John Northe Mel Gibson - Braveheart 1996, mixed media, 65 x 50 cm, courtesy Arts Projects Australia.

The interest in so-called 'Outsider' Art seems to have begun in the late eighteenth century with the Romantic Movement, perhaps as part of a challenge to Enlightenment's Rationalism. Naturalistic and 'historically correct' representation called for considerable skill in practice. Artists needed to be scholars too. Academic institutions were created to achieve this. In contrast, Romanticism (and its consequences), saw art being achieved by people who were not 'official' artists. By the beginning of the twentieth century we see avant-garde artists giving considerable attention to this 'otherness' &to children's art, to indigenous cultures, to 'outsiders'. Spontaneously produced artwork came to be seen as closer to the essence of creativity. The dichotomy - ability/disability becomes a useless distinction.

Among the first artworks from Arts Project that I experienced were those by Julian Martin (born 1969) and John Northe (born 1943). In the early 90s, Julian's work in particular struck me as audaciously original. The medium was pastel, and at that time generally tonal, greys - monochromatic, sometimes with subtle, muted colouration. Like a jigsaw puzzle they depicted extraordinary interlocking compositions - singular 'portraits' subjected to the artist's unique sense of design. Later, with confident ease, colour brightened more complex symmetries - groups of figures, footballers - sophisticated figurations reminiscent of some kind of geometric semi-abstraction& Expressionistic? Cubist? Pop?& Delaunay? Klee?

In contrast, John Northe's earlier work drew on other mass media sources - magazines and movies. Subject matter included Dracula, Pocahontas, Alien, Bart Simpson, Don Bradman, Mel Gibson, and the 'Woman' series depicting Elvira, Sophia Loren, Sharon Stone etc& themes of the beautiful and ugly, hybrid and alien. In recent years he has concentrated on life drawing. Such work in this exhibition is intense and eccentric, but adeptly expressing an overwhelming urge to create - distinctively and without artistic pretension. (Whitely eat your heart out!) Comparison is futile, but I was remotely reminded of the early sixties work of Larry Rivers in the use of gesture and figuration combined with pencil line and text.

Julian Martin Mark Philipoussis 1998, pastel on rag paper, 65 x 50 cm, courtesy Arts Projects Australia.

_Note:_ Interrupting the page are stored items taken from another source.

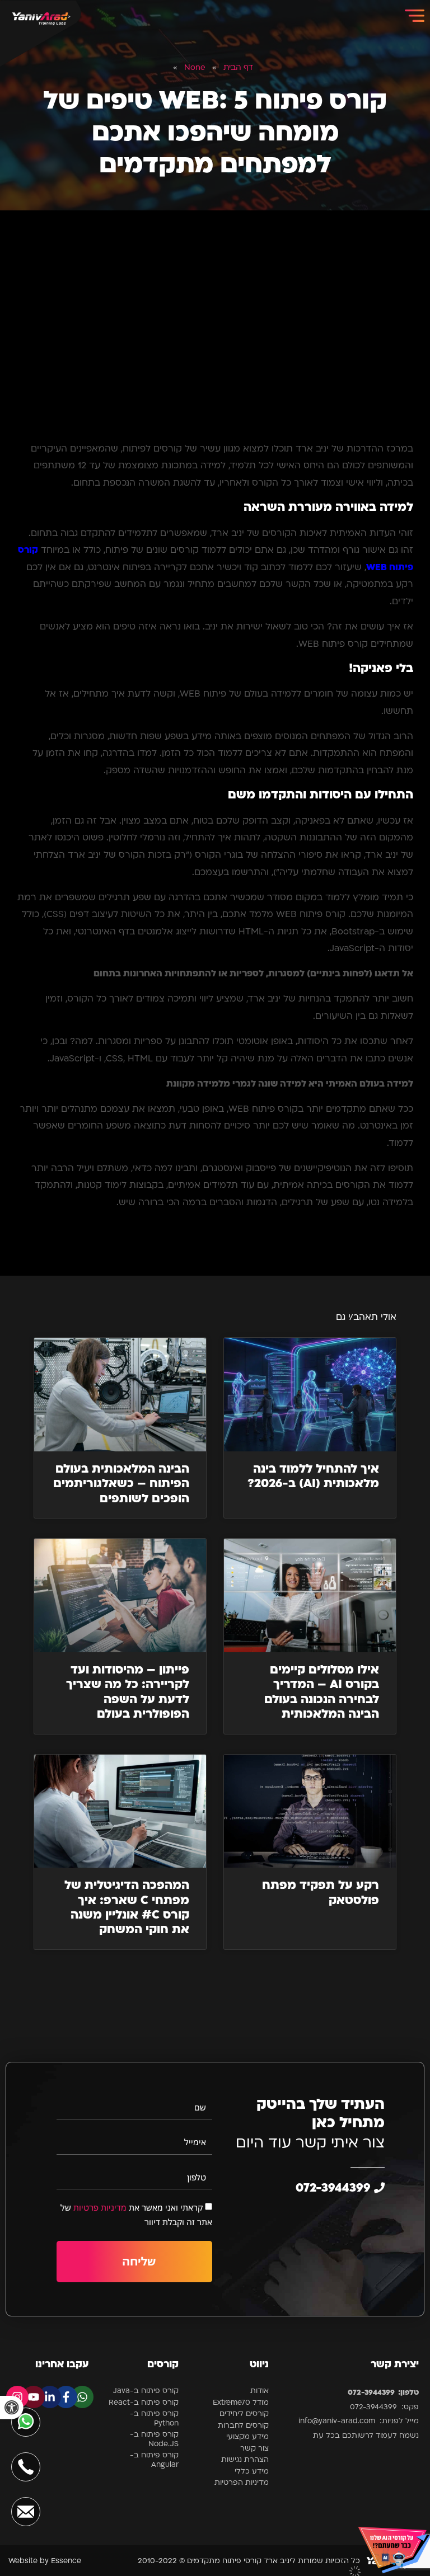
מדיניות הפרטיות (241, 2482)
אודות (259, 2391)
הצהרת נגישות (245, 2460)
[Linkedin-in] (50, 2397)
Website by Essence (44, 2561)
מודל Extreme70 (241, 2402)
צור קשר (254, 2448)
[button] (12, 2407)
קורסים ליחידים (244, 2414)
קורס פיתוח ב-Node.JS (154, 2439)
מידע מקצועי (247, 2437)
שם (200, 2107)
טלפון (196, 2177)
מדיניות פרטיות (100, 2207)
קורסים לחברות (243, 2425)
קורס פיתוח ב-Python (154, 2418)
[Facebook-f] (66, 2397)
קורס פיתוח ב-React (144, 2402)
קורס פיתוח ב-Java (146, 2391)
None (194, 68)
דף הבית (238, 68)
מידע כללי (252, 2471)
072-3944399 (335, 2188)
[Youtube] (33, 2397)
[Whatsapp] (82, 2397)
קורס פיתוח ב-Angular (154, 2460)
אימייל (195, 2141)
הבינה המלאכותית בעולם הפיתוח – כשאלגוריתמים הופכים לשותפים (121, 1484)
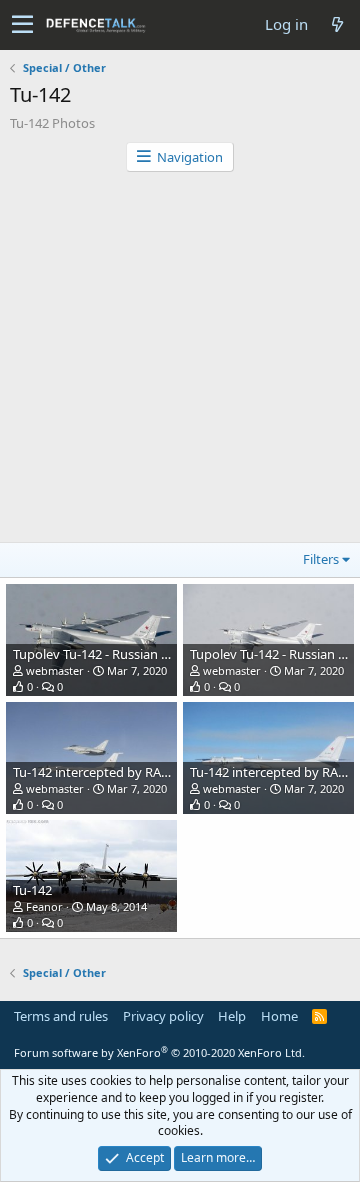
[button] (22, 25)
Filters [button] (321, 559)
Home (279, 1016)
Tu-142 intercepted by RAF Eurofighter (126, 772)
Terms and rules (61, 1016)
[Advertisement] (180, 362)
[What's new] (337, 24)
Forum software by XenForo (159, 1052)
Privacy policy (163, 1016)
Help (232, 1016)
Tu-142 (32, 890)
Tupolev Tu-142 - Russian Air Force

Stelio Costa (born 1966) loves movement, dance and football. His acrylic paintings combine broad brushstroke and totemic-like forms. Figures and faces are reduced to a pictographic grid of form and line. These elegantly abstract, expressive paintings are often characterised by thick white lines over a restrained ground of black and two or three primary colours. Don't be deceived – they are well resolved, complex compositions - achieved with considered, spontaneous gestural grace. Penke? Tapies? Tuckson?

Other Arts Project artists included in this exhibition include the acclaimed Alan Constable, Anne Lynch and Kelvin Heffernan. All of the artists exhibit distinctive individual styles, indicative of sustained long term and passionate engagement with their practice. All are obviously fans of popular culture. In this there is a recognition of the genres of mass culture - a visual analysis of the conventions, of the styles, of the sign – and of the world.

And then there is the childlike quality. It is this quality which is the proof of the genuineness of the uninhibited, the sincerity of the maker. This is the sincerity that Picasso and Klee strove to achieve, self-consciously. The sincerity that Manet declared to give his work "its character of protest". We are reminded of a time when innocence was subversive, indifferent to rules, prescriptions and examples.

Stelio Costa (Red Figure II), 1999, acrylic on paper, 100 x 70 cm, courtesy Arts Projects Australia.

The work here could be viewed as occupying a non-intellectual realm, an art without a theory, without words. But no theory has been able to define the criteria for visual expression. These artists articulate their own expressive authority, apparently arising out of nowhere. Consider the playful openness which generates idiosyncratic solutions to complex visual problems. Innovations emerge from an unbroken connection between childhood and adulthood.

Arts Project Australia began in Melbourne more than twenty-five years ago. The primary aim is to encourage people with intellectual disabilities who want to express themselves through visual art to do so. The artists from the Arts Project studios have access to the support of artworkers and assistants. However, it is a principle of Arts Project Australia that the artists do not work by prescription. The style and content of their work is not suggested by others. What is created comes directly from the individuals, from their own concerns and interests. The results have been astonishing. Their artwork is now viewed with respect and admiration. Many of the artists exhibit regularly at home and overseas. Several represented here are career artists contracted to mainstream galleries. Their work can be seen in collections around the world.